Вот во что расплавленный Двигатель превратил Землю. Простите, превратит Землю через… менее чем через тридцать секунд.
Лайонел включил Двигатель. Я уже переместился, чтобы лучше видеть. Через пять секунд меня заденет энергетический вихрь. Мое поле невидимости откажет. Лайонел увидит меня и повернет рубильник, выключая Двигатель. Он немедленно перегреется, безопасные энергетические вихри станут разрушительными. Наблюдатели поднимут крик, лаборатория начнет разрушаться. Джером спасет Урсулу, но потеряет руку. Я оттолкну Лайонела в безопасное место и дерну рубильник, моя поврежденная машина времени включит аварийный режим, который отошлет меня обратно в будущее.

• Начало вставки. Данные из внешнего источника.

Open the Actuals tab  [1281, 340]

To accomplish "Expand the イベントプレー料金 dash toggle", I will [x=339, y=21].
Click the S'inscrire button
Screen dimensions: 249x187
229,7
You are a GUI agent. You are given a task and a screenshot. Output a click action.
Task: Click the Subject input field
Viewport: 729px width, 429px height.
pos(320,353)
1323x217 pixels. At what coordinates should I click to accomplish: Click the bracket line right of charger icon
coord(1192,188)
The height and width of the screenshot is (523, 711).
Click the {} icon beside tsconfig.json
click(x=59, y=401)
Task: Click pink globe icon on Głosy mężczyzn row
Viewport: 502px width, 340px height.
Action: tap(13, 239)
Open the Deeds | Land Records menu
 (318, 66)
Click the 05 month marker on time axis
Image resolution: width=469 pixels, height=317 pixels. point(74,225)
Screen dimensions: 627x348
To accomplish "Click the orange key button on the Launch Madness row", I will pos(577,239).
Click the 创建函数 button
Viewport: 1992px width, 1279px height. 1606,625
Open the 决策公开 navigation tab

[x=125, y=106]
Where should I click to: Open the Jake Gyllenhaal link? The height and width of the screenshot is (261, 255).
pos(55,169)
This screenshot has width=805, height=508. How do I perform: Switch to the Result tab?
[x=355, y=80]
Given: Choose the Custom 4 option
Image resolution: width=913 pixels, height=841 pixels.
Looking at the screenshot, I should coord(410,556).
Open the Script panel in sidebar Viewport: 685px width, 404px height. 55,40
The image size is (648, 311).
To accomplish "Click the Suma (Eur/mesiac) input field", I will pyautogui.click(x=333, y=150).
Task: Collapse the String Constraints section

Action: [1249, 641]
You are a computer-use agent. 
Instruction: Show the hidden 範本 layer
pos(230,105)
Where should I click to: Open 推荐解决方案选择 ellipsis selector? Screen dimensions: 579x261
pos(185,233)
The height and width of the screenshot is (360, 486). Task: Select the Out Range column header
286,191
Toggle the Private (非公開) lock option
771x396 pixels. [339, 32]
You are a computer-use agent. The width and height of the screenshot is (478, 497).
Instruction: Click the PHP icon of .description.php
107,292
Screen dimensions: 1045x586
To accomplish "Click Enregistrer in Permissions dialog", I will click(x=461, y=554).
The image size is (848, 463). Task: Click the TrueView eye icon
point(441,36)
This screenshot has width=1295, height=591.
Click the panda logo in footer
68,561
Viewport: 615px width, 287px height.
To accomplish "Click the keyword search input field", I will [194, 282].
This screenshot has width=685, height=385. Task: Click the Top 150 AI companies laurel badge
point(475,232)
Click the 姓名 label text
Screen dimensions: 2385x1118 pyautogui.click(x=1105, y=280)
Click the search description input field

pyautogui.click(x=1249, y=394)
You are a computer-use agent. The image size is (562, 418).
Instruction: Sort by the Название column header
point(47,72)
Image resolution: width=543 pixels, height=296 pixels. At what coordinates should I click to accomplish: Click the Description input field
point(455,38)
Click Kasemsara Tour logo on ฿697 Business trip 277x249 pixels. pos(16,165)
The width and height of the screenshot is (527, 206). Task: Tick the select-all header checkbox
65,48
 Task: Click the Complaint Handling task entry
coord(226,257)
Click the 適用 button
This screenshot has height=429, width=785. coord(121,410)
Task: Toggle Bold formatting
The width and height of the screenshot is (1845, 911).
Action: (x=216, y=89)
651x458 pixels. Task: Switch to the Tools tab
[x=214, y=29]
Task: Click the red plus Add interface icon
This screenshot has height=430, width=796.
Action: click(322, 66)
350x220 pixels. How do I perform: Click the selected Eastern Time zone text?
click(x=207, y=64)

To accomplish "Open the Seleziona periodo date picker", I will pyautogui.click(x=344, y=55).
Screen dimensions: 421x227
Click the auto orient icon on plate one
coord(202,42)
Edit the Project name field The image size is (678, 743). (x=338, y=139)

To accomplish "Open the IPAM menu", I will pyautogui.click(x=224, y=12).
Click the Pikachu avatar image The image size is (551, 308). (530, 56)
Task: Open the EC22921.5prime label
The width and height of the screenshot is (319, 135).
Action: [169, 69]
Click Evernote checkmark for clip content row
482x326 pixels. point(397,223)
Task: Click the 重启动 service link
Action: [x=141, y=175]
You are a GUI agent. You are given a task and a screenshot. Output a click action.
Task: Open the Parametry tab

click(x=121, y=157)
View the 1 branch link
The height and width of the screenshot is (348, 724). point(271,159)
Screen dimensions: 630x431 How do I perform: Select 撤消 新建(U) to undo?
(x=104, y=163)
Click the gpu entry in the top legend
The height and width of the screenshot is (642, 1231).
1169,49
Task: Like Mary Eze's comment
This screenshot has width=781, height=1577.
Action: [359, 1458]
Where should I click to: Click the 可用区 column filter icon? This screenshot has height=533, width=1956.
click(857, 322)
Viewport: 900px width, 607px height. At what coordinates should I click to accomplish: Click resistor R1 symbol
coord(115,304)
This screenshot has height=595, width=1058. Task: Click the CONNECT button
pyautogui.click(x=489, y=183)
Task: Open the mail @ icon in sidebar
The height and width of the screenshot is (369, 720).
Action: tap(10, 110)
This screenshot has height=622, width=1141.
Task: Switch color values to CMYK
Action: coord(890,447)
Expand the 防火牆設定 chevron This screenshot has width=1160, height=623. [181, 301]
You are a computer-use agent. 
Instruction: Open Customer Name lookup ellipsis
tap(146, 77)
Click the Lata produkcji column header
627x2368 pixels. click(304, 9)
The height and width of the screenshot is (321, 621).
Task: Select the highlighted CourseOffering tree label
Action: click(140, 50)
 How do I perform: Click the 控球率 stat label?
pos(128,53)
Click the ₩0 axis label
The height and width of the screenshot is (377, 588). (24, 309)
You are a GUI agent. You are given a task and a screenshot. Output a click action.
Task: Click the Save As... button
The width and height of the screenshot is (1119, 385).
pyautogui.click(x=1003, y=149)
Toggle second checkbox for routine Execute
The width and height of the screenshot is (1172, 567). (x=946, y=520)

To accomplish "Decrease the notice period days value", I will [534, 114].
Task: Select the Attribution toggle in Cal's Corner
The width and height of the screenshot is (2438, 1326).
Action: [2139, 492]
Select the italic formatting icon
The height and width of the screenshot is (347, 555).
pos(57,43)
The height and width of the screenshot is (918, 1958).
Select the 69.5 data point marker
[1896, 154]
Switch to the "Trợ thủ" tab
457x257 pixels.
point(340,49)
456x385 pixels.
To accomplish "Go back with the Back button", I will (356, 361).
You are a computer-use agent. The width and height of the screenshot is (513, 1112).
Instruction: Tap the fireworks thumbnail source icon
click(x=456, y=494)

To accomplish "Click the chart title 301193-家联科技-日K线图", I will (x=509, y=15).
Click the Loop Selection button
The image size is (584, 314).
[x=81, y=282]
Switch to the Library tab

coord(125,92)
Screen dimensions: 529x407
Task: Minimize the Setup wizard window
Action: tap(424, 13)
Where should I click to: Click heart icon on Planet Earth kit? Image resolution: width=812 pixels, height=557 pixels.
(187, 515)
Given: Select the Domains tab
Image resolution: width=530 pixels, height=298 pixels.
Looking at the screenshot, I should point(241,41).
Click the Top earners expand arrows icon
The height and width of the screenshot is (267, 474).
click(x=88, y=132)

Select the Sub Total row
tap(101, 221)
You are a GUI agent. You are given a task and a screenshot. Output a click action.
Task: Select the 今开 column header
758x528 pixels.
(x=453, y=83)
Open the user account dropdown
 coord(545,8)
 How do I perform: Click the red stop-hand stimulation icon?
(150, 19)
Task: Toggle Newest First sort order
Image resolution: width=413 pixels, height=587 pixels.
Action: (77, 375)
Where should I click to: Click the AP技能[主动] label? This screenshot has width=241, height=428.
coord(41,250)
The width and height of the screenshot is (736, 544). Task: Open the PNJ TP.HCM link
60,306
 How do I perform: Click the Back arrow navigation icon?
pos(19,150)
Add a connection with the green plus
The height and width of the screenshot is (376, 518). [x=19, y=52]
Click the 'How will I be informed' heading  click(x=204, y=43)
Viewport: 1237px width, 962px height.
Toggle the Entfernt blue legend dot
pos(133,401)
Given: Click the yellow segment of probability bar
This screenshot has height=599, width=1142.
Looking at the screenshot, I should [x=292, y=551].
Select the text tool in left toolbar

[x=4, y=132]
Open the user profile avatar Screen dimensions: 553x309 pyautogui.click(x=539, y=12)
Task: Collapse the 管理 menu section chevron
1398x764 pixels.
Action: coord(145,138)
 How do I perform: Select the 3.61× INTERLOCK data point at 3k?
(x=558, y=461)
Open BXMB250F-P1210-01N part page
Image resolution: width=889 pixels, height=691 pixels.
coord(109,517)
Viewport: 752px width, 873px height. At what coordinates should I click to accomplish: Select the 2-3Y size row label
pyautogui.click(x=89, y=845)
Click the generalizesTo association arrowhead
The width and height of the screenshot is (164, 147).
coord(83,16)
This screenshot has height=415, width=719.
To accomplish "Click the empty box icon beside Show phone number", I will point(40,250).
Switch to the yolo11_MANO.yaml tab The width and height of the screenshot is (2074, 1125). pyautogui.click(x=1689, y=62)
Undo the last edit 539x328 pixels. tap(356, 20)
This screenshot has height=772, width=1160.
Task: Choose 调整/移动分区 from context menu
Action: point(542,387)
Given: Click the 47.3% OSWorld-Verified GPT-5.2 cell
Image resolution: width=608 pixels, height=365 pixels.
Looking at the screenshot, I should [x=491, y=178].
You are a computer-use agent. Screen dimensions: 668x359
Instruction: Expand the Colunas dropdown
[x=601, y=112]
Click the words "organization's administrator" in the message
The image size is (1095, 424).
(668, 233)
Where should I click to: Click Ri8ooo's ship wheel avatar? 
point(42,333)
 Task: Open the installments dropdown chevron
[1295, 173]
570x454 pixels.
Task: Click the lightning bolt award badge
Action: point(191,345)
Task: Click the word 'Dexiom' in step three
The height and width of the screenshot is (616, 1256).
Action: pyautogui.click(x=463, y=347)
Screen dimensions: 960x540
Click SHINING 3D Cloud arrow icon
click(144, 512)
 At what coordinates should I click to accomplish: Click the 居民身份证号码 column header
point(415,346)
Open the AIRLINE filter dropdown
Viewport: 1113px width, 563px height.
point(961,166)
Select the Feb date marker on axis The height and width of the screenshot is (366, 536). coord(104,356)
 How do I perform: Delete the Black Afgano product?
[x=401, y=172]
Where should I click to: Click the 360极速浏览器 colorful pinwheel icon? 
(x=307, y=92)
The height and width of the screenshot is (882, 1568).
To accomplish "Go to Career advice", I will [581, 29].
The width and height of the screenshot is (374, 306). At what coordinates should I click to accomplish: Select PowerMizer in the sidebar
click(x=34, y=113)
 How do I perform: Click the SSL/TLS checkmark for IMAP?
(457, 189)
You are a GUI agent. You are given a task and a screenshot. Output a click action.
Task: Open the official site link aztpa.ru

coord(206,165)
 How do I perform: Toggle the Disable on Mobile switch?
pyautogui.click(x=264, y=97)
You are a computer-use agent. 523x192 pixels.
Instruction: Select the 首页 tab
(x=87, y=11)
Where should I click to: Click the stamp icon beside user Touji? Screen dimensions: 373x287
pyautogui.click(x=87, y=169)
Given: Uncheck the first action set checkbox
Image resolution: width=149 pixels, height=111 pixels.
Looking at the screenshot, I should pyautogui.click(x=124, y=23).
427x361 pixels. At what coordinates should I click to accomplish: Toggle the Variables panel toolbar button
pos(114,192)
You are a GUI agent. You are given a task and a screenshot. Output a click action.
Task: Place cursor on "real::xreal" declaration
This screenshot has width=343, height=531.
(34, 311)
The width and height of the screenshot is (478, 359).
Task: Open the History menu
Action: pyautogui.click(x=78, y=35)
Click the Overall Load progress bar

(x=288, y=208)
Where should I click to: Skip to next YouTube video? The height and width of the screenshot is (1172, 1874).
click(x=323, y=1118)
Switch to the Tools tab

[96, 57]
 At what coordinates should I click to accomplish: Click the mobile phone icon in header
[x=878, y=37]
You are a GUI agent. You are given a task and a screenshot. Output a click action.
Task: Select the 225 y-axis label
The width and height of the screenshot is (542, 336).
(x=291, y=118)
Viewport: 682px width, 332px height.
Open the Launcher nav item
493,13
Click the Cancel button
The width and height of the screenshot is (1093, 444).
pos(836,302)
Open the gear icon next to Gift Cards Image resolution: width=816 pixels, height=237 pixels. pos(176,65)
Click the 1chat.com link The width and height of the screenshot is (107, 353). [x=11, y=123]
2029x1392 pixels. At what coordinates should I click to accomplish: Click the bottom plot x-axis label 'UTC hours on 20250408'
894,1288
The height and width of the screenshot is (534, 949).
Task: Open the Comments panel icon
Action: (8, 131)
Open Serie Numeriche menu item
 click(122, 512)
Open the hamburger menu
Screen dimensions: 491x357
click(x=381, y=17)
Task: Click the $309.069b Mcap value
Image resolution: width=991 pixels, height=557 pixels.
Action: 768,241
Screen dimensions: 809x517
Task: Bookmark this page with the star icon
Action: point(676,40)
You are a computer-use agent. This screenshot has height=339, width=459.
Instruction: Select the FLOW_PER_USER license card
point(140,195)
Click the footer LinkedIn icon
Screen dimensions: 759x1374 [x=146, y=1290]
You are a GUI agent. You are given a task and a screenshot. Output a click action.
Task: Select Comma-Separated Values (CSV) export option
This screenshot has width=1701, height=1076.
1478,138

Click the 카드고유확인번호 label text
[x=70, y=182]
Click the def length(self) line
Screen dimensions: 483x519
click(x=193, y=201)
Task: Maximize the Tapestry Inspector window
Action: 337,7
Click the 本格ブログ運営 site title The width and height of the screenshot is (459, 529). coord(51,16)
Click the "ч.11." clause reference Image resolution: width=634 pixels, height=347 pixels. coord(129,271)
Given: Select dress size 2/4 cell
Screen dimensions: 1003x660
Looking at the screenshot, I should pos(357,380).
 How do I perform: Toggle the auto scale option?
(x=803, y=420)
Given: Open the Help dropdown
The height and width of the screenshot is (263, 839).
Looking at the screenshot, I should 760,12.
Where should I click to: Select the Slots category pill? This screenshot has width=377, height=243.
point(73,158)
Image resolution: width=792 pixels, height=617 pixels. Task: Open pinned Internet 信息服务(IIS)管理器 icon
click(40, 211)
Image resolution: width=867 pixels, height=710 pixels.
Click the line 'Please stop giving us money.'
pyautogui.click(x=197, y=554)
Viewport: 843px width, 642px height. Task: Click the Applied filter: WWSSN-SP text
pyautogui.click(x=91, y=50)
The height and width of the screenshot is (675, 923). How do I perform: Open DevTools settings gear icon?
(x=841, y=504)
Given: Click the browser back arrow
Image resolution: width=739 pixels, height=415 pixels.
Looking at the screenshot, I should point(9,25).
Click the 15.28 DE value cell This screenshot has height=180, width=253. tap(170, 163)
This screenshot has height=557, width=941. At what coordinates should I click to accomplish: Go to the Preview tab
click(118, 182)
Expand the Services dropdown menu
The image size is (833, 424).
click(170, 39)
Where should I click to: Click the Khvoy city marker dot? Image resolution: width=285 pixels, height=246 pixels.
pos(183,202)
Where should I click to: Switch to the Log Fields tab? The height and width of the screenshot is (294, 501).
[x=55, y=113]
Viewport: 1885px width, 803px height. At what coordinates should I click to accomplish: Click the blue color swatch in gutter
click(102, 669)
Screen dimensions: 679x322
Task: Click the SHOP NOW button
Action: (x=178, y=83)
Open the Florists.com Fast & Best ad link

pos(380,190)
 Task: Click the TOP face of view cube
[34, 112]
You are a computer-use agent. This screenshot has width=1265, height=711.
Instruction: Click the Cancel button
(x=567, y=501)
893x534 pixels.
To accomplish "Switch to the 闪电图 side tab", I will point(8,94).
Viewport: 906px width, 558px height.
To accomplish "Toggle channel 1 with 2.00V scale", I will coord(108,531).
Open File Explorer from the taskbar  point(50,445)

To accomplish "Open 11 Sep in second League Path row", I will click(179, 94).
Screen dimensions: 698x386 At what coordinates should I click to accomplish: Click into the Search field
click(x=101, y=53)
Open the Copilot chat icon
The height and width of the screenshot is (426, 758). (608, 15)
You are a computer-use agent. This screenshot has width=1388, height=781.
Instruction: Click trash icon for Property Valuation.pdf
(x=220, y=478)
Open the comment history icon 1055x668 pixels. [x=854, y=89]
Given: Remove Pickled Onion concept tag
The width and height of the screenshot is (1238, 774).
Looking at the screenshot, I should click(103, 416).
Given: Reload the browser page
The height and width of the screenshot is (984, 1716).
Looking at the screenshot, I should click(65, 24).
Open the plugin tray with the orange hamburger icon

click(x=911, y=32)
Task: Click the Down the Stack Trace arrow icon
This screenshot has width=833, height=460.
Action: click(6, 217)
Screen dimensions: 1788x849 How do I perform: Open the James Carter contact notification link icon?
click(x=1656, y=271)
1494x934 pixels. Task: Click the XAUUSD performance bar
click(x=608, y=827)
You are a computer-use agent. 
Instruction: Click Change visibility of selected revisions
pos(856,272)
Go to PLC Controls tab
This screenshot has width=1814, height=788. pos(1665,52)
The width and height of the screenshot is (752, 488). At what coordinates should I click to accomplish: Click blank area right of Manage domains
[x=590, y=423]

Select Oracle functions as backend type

И эти события должны произойти в течение двадцати одной секунды.
Значит, у меня есть двадцать секунд, чтобы спасти мир.
131
Двадцать. С поглотительных катушек Двигателя срывается первый энергетический вихрь. Шестнадцать Свидетелей реагируют по-разному – кто-то изумлен или потрясен, а кто-то восхищен. Том не знает, что мы («все прочие мы») находимся в его разуме, но поскольку он как завороженный пялится на Двигатель, у меня есть возможность взять инициативу в свои руки.
Но я ничего не успеваю, поскольку Виктор нападает на меня и тащит в многослойные стены памяти. Они кажутся твердыми, но мгновенно становятся липкими и гибкими. Мы попадаем в одну из них и, словно через портал в форме зыбучего песка, проваливаемся в другое время.
Девятнадцать. Вспыхивает второй энергетический вихрь. Тот самый, который отключил поле невидимости Тома, но он слишком поглощен зрелищем слепящих шаровых молний и не понимает, что его маскировка исчезла. Я нахожусь в спальне Робин Свелтер. Она плачет, ее брат бьет меня кулаком в лицо. Но здесь работает скользкая и нестабильная логика сновидений, и поэтому позже выясняется, что это кулак Виктора, вышибающий меня в другое воспоминание.
Восемнадцать. Лайонел шокирован неожиданным появлением Тома в его лаборатории. Я шлепаюсь на стул в конференц-зале архитектурного бюро Джона. Виктор пытается достать меня, перегнувшись через залитый эпоксидным лаком кленовый стол. Младшие партнеры молча наблюдают за происходящим. Все липкое и эластичное – земля тающего воска.
Семнадцать. Том понимает, что Лайонел заметил его, и замирает на месте. Но это не просто зародыш паники, а полнейшая неразбериха и хаос. Множественный разум всеми правдами и неправдами борется за контроль над сознанием для той или иной своей составляющей. Том воспринимает свои мысли как перекатывающееся, обрывочное эхо сталкивающихся императивов, которое он принимает за страх.
Я нахожусь на лужайке перед домом родителей, мать читает роман, сидя на траве. Отец работает за столом, лимонное дерево охраняет окно его кабинета. Виктор ведет летающий автомобиль, он вырывается из потока движения, но стремится не к моей матери, а ко мне. Когда я пытаюсь спрятаться, в меня вцепляется Джон. Я думал, что он благополучно сидит взаперти, но стоило Джону понять, что его тюрьма – вязкая и проницаемая, как он вырвался оттуда. Мне удается освободиться как раз вовремя, и удар отбрасывает их обоих прочь.